On rêve d’un enseignement où le maître n’a d’autre règle que de tenir l’auditoire en éveil.
Des maîtres de cet acabit, l’institution sait qu’ils se font de plus en plus rares ; elle ne semble pas convaincue qu’il soit possible, voire souhaitable, d’en perpétuer le modèle.
En foi de quoi, pour exonérer son personnel de la dure nécessité d’intéresser les élèves, elle lui fournit un alibi inattaquable : la contrainte de boucler un programme.
Il est bien entendu qu’un programme est toujours trop long ; que pour en venir au bout, on ne s’attardera pas à tout expliquer ; qu’il faut savoir se forcer à en avaler les parties les moins digestes.
Ainsi s’affranchira-t-on de l’idée dérangeante selon laquelle apprendre devrait être source de joie ; on se convaincra aisément que l’effort mesure le mérite, ; on suspectera ceux à qui tout est facile de pouvoir toujours mieux faire, de ne pas donner les gages de souffrance à quoi on reconnaît les vrais bons élèves.
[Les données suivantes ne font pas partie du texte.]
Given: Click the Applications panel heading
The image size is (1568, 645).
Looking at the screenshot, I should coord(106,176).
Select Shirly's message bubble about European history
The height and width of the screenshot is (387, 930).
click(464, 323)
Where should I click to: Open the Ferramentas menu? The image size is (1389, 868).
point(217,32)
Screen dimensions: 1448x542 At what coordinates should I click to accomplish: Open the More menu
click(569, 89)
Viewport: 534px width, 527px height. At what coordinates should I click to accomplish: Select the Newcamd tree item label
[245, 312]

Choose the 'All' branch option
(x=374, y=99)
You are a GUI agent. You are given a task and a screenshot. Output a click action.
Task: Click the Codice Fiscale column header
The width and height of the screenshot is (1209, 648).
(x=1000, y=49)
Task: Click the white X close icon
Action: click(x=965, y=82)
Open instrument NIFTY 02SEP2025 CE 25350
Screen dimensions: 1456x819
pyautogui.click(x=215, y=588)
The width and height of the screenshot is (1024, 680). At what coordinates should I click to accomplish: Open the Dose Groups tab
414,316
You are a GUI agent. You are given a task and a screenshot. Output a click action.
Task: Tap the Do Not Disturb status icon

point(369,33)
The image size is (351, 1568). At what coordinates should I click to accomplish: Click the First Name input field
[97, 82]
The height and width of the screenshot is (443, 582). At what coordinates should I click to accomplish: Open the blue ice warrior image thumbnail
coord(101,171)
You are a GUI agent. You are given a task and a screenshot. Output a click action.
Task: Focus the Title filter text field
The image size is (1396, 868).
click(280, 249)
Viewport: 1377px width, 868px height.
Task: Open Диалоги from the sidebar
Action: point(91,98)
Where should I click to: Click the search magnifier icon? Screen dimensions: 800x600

Les jurys d’examens et de concours y trouvent leur compte ; plutôt que de laisser au candidat une latitude de surprendre, par l’originalité d’une démarche, la grâce d’un discours autre qu’attendu, on exigera de lui qu’il restitue un contenu préétabli. Ainsi s’accrédite l’idée que l’esprit critique n’est pas partout le bienvenu.
Claude LEVI STRAUSS suggérait que le propos des études secondaires soit de se doter d’une boite à outils conceptuelle, que les contenus ne soient jamais une fin en soi, mais la simple occasion de l’acquérir.
Cette suggestion effraiera le plus grand nombre, car c’est trop de liberté.